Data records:
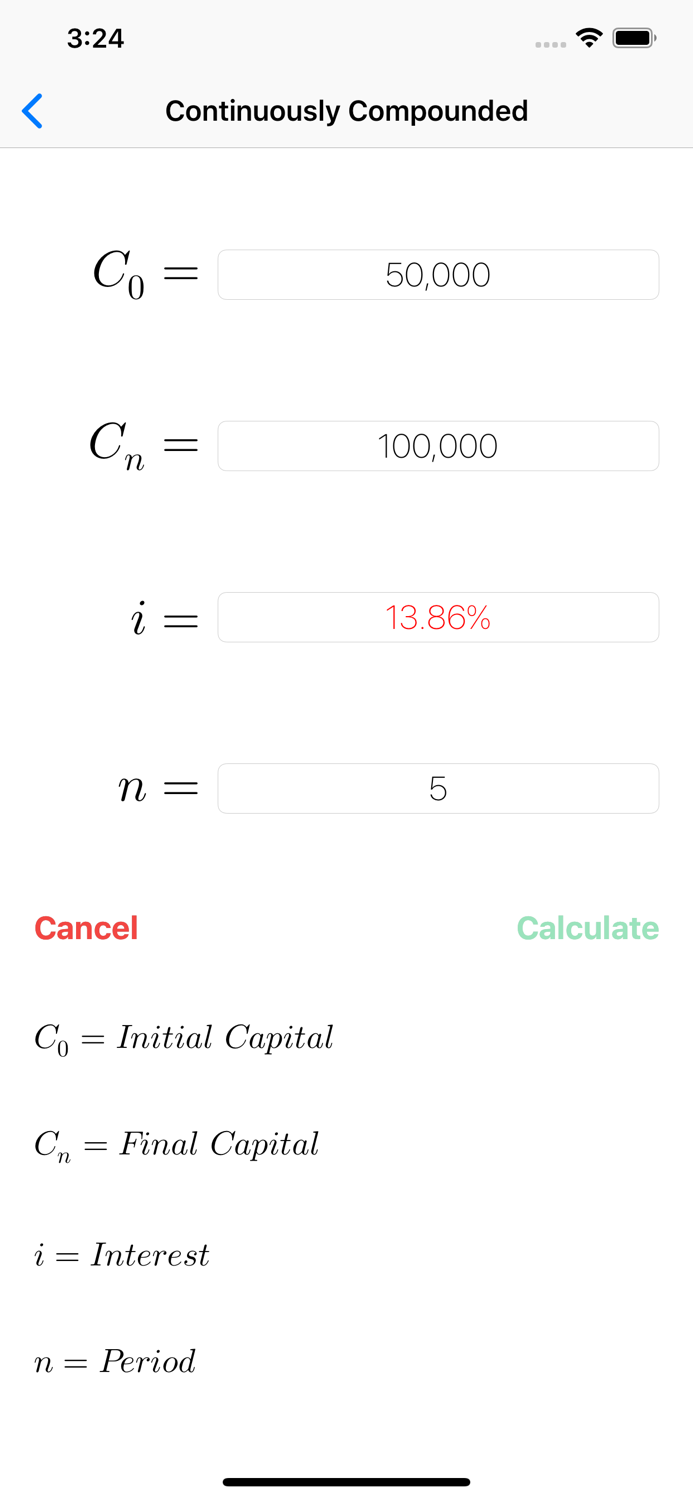The image size is (693, 1500).
Task: Select the period n input field showing 5
Action: click(438, 788)
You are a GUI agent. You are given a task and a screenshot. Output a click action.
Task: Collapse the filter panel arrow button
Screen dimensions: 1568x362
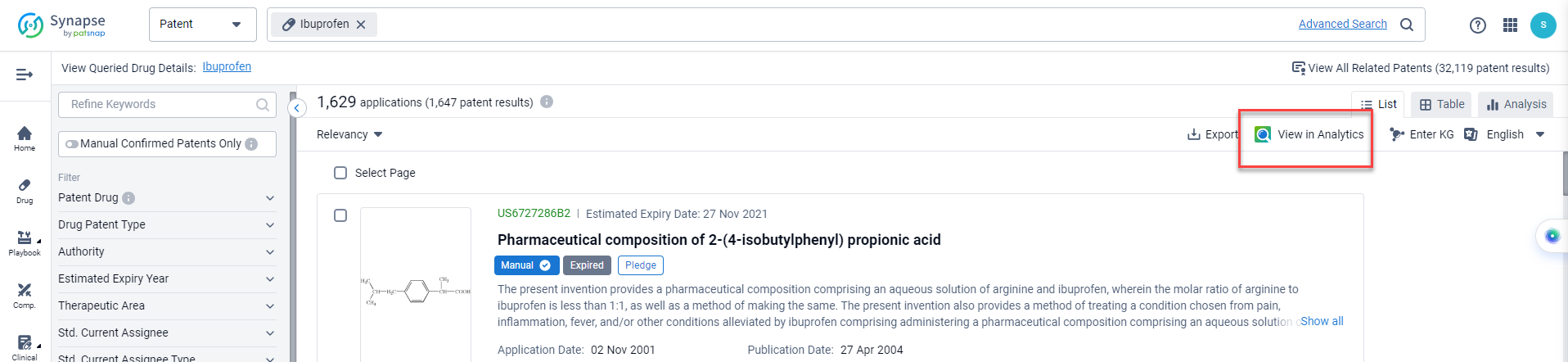pos(298,107)
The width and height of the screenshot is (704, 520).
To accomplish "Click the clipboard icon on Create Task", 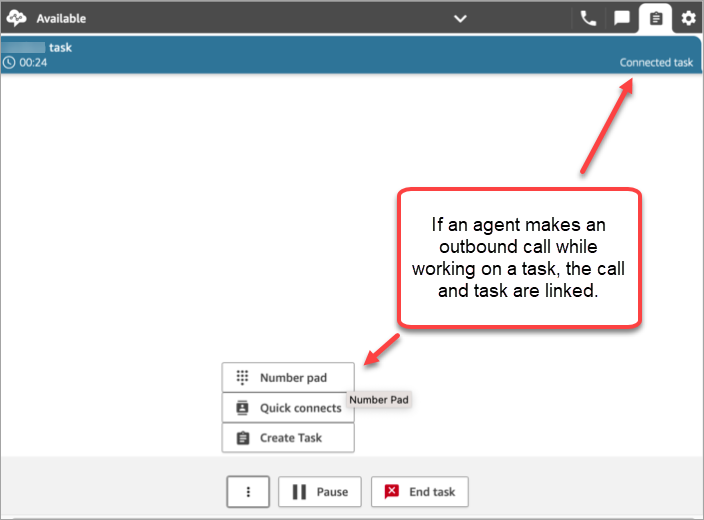I will coord(242,438).
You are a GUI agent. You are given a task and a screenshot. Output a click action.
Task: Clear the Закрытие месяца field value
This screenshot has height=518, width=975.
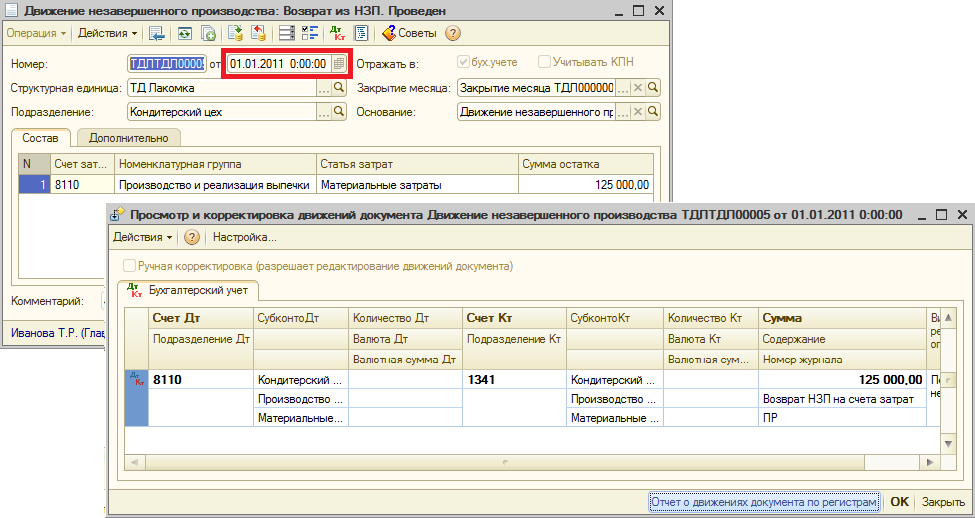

## Prompt
Work out how many lines of the data hold the string "width". State only that number.

## Task response
2